### SUPPLIED TEXT

We just started using mercurial for a team environment, and I’m hoping to learn from others experiences – what are some good ways to ‘organize’ branching practices (hopefully I’ll bypass the pain and time of doing it a silly way…)

From what I’ve read, the main trunk should contain the ongoing development code, one branch may be a ‘stable’ release, and others may be experiments or features… that get merged onto the trunk…

However – where it gets a bit unclear for me is on things like bug fixes and QA… most of what I’ve read says to branch separately for QA (merge the trunk into the branch when done, then push the branch to the trunk – This seems cumbersome, and without explanation)

I’ve also read that you do bug fixes in your stable branch (or release branch) and then merge with the trunk… this seems counter intuitive – as you’d possible break the ‘stable’ branch as you fix bugs… I’d expect the stable branch to be ‘stable’ and untouchable with a version #…

I can see that branching is necessary – but help me understand some practices that are out there. We’re working web apps, in interpreted languages (not complied) – so it’s real easy to change things,and break things.

######
### RECORDED DATA

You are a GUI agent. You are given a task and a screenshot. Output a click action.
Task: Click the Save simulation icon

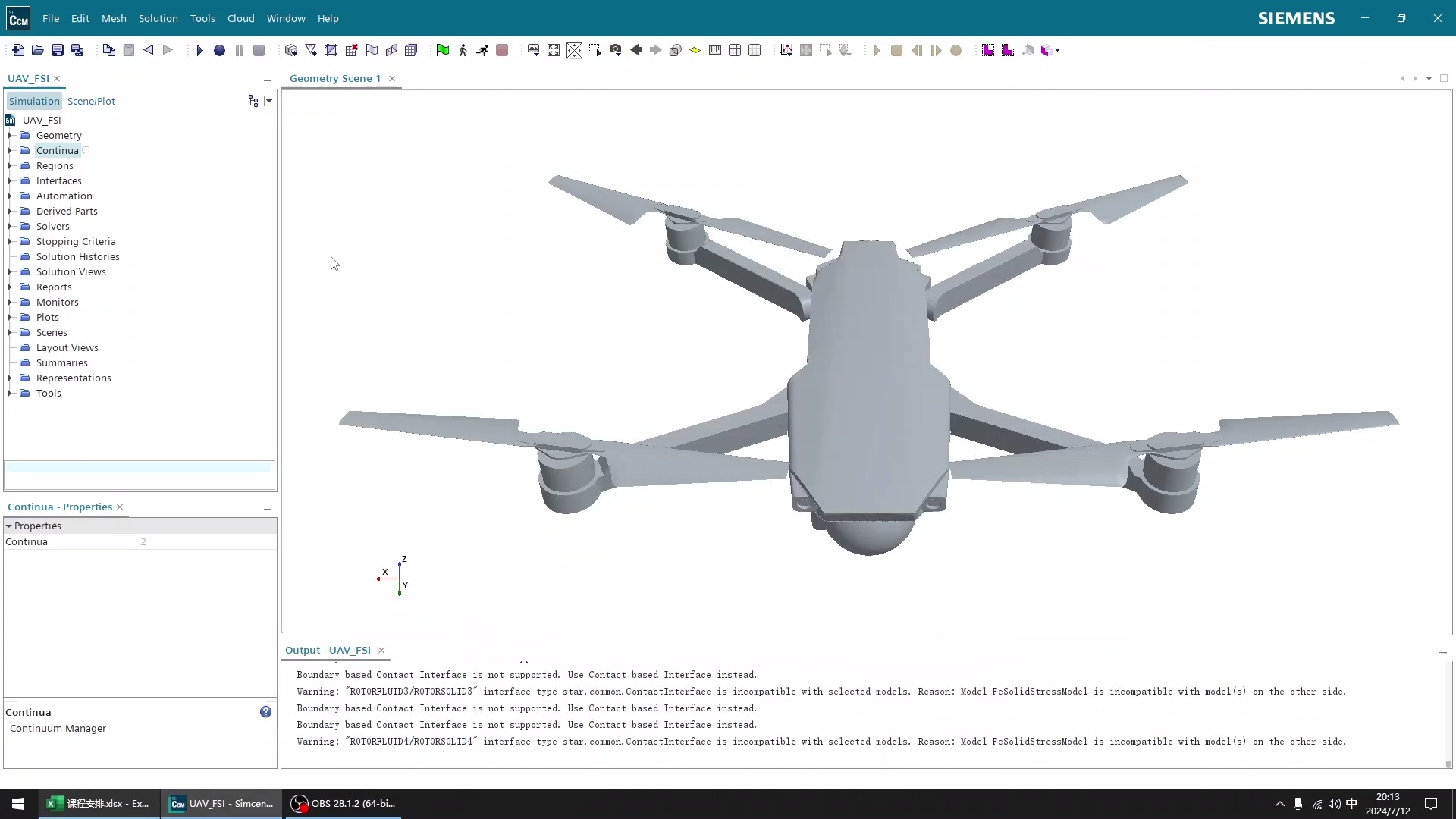(58, 50)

######

→ EXERCISES
[a] In the Mercurial branching text, list every kind of branch that the sentence beginning "From what I've read" names besides the main trunk.
[b] According to the Mercurial branching text, what kind of languages are the team's web apps written in?
[c] Duplicate the part of the Mercurial branching text that opens with the words containing "I’ve also read" and closes with "things,and break things.".

→ IN RESPONSE
[a]
- A 'stable' release
- Experiments
- Features

[b] Interpreted languages, not compiled ones.

[c]
I’ve also read that you do bug fixes in your stable branch (or release branch) and then merge with the trunk… this seems counter intuitive – as you’d possible break the ‘stable’ branch as you fix bugs… I’d expect the stable branch to be ‘stable’ and untouchable with a version #…

I can see that branching is necessary – but help me understand some practices that are out there. We’re working web apps, in interpreted languages (not complied) – so it’s real easy to change things,and break things.